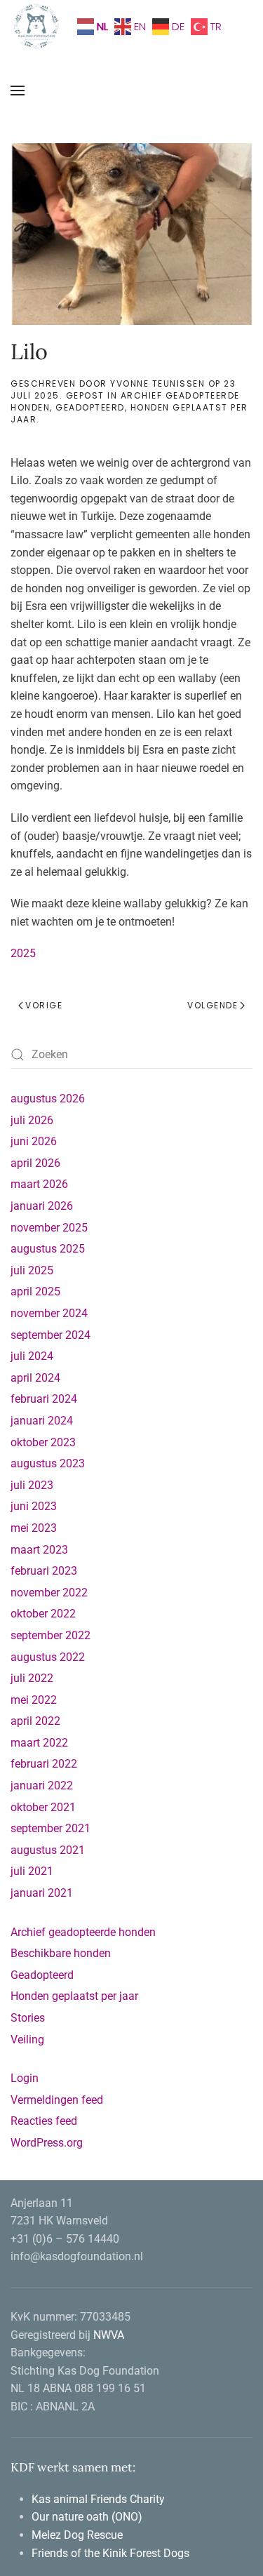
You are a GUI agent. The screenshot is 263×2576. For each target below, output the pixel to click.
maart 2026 (39, 1184)
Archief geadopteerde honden (125, 401)
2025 (23, 953)
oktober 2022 (43, 1613)
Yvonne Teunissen (157, 383)
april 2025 (35, 1291)
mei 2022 (34, 1700)
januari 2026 (42, 1206)
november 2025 (49, 1227)
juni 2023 (34, 1506)
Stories (28, 2017)
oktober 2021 (43, 1807)
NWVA (108, 2335)
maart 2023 (39, 1549)
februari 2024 (44, 1399)
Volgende (212, 1005)
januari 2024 (42, 1420)
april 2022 (35, 1721)
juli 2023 (32, 1485)
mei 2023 (34, 1528)
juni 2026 (34, 1141)
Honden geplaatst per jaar (74, 1996)
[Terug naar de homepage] (37, 26)
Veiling (27, 2039)
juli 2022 (32, 1678)
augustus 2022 (48, 1657)
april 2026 (35, 1163)
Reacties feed (44, 2121)
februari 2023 (44, 1570)
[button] (18, 90)
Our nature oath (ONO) (88, 2516)
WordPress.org (47, 2142)
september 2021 (50, 1828)
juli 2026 (32, 1120)
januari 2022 (42, 1785)
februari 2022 (44, 1763)
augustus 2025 (48, 1248)
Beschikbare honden (61, 1953)
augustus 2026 (48, 1098)
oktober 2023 (43, 1442)
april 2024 (35, 1377)
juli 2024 (32, 1356)
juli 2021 (32, 1871)
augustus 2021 (48, 1850)
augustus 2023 (48, 1463)
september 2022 (50, 1635)
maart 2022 (39, 1742)
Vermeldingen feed (57, 2100)
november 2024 (49, 1313)
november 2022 (49, 1592)
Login (25, 2078)
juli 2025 (32, 1270)
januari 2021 (42, 1893)
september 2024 (50, 1335)
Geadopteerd (90, 407)
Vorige (43, 1005)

» BRIEF
Across all the records above, count the lines that contain "april" and reply with only the number.

» ANSWER SECTION
4